===== Source material
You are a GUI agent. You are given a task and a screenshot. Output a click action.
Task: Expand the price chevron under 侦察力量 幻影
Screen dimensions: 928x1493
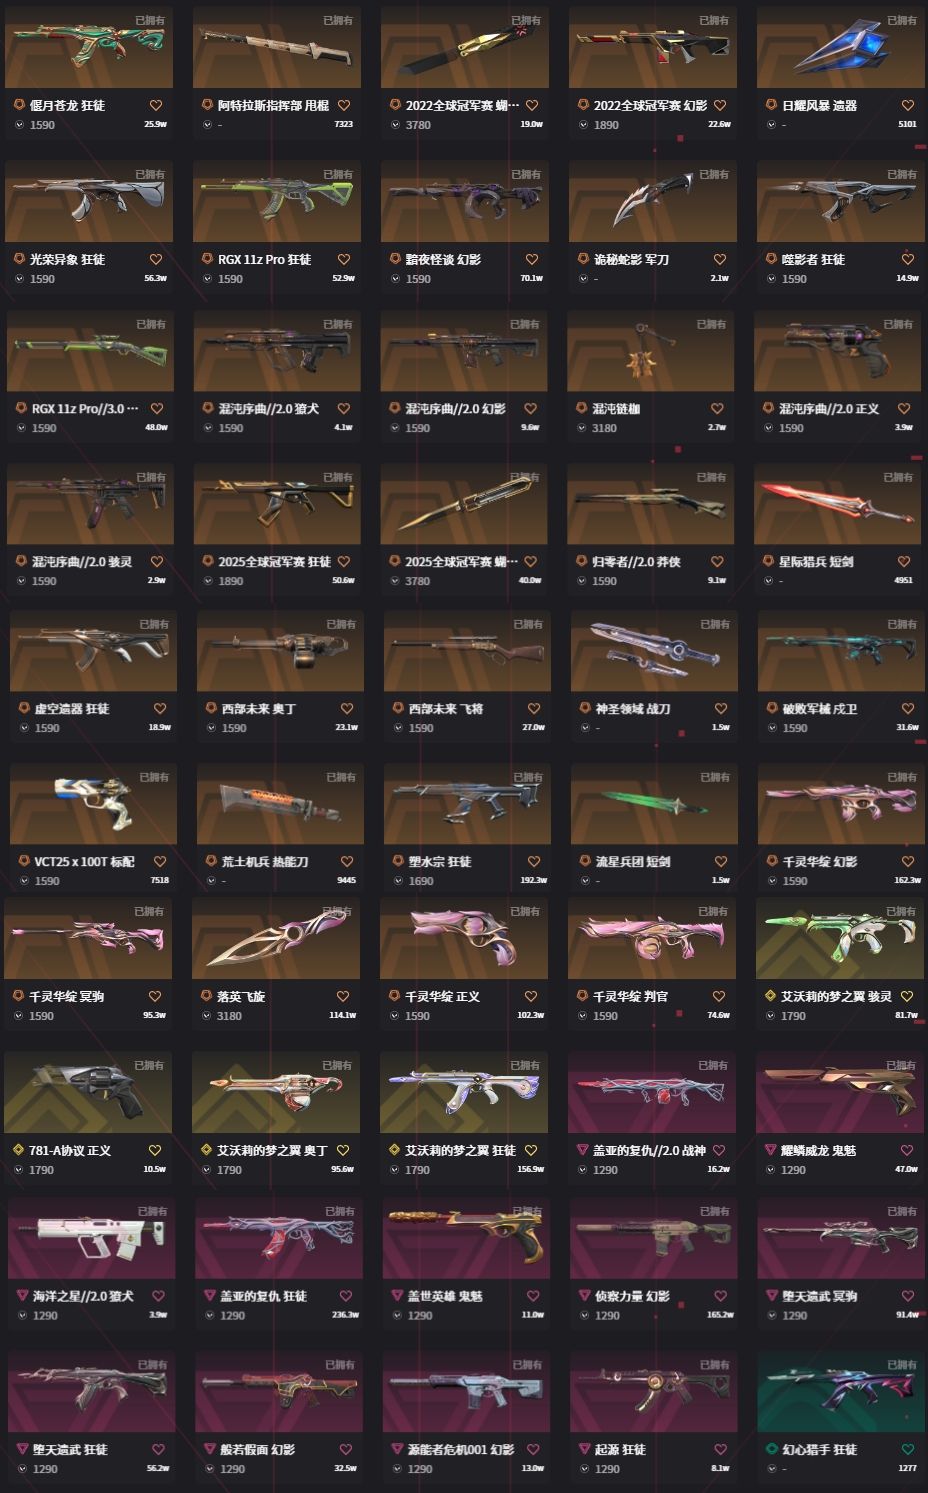[585, 1316]
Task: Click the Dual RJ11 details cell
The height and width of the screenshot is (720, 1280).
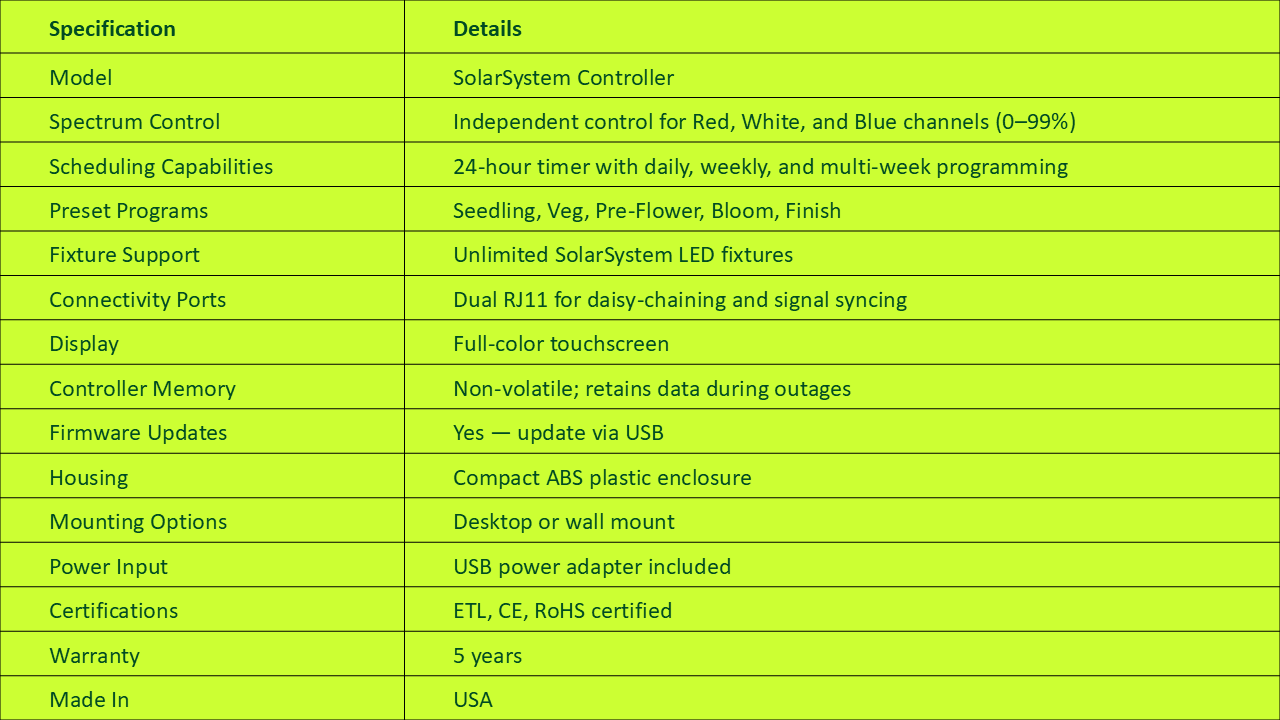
==========
To do.
Output exactly the lines from the line with "Task: Expand the price chevron under 侦察力量 幻影" to the last line of the records, including both, and leave every picture out.

Response.
Task: Expand the price chevron under 侦察力量 幻影
Screen dimensions: 928x1493
[585, 1316]
Task: Click the Dual RJ11 details cell
The height and width of the screenshot is (720, 1280).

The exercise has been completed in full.